For years the "Hot Choc'late Soldiers" animated sequence, created by Walt Disney Studios, could not be shown as part of "Hollywood Party" because in 1934 Disney had licensed only movie-theatre rights and had reserved the TV rights to the sequence for his own company. Finally, in 1992, Ted Turner's company, which then owned the rights to the MGM archive, settled with the Disney company and released a video version of the film containing "Hot Choc'late Soldiers."
Director Allan Dwan had just returned to Hollywood after three years living and working in England when he was invited to the MGM lot to watch the rough cut of "Hollywood Party." After watching what he later described as "thousands of feet of film, all disconnected stuff," Dwan was asked by Eddie Mannix, Louis B. Mayer's assistant, what he thought of it. Dwan said, "It's a nightmare" - and immediately Mayer seized on Dwan's comment and decided to make the main part of the film Jimmy Durante's dream. Dwan shot the beginning and ending framing sequences showing Durante falling asleep while waiting for his wife to get dressed for the party, and cast Durante's real-life wife as his wife in the film. Dwan worked "two or three days" on the project and got "a nice fat check." Though he wasn't credited, working on "Hollywood Party" helped him re-establish his reputation in Hollywood, where he'd been forgotten during the three years he'd spent in England.

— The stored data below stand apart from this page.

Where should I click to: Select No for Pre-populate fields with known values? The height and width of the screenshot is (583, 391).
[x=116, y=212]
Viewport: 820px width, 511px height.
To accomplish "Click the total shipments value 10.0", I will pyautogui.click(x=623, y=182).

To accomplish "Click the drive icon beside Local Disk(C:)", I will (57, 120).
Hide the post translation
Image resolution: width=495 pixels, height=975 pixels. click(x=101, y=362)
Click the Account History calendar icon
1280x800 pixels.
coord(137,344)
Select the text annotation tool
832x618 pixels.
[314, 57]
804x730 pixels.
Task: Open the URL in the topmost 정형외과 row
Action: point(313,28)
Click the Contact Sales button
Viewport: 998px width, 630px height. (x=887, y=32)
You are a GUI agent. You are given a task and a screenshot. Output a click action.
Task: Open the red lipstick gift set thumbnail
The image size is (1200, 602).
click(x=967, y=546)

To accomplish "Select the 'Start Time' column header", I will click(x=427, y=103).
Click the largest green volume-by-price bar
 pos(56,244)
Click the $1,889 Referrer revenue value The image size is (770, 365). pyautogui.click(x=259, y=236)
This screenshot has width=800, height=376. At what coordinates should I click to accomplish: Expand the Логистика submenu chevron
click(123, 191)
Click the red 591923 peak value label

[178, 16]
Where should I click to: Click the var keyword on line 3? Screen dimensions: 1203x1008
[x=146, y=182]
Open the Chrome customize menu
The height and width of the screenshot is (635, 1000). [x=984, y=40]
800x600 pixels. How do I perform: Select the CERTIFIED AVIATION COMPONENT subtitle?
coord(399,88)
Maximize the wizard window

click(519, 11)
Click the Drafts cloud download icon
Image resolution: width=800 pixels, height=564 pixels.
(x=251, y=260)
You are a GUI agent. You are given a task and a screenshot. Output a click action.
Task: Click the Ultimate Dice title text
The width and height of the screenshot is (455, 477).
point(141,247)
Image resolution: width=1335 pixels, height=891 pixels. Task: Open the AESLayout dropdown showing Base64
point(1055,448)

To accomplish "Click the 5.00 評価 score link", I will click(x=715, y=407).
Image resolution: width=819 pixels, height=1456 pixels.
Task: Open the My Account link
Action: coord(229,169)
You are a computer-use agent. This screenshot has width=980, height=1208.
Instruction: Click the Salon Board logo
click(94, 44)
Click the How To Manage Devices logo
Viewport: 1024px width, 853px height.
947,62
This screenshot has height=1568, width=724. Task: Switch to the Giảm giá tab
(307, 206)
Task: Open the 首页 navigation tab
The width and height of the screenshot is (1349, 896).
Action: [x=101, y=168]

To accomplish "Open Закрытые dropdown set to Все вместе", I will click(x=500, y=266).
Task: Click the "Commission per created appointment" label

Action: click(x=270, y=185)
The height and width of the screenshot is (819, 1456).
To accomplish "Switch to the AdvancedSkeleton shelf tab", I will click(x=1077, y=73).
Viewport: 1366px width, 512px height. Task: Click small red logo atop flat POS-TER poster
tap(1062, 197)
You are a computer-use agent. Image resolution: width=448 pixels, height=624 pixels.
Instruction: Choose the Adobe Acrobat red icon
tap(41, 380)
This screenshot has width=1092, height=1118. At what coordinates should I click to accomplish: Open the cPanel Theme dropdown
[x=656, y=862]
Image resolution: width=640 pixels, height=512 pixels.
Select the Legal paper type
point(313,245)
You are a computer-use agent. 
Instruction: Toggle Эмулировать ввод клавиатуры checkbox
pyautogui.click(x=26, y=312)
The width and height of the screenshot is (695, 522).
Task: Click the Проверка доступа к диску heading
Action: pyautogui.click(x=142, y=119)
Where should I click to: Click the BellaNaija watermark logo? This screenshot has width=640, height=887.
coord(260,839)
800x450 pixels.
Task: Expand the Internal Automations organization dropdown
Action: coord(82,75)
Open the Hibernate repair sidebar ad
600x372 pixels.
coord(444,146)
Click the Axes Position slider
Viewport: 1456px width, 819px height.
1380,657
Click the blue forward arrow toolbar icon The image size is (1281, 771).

In a 1933 press release, Clark Gable, Wallace Beery, and Buster Keaton were scheduled to film cameo appearances, while Jean Harlow, Nina Mae McKinney, and Joan Crawford were to perform musical numbers written by Rodgers & Hart ("Prayer", which later became "Blue Moon", "I'm One of the Boys", and "Black Diamond"). But none of this materialized. Crawford allegedly filmed her number, which was then cut, and was reinstated in Sadie McKee, where sources say it was also deleted.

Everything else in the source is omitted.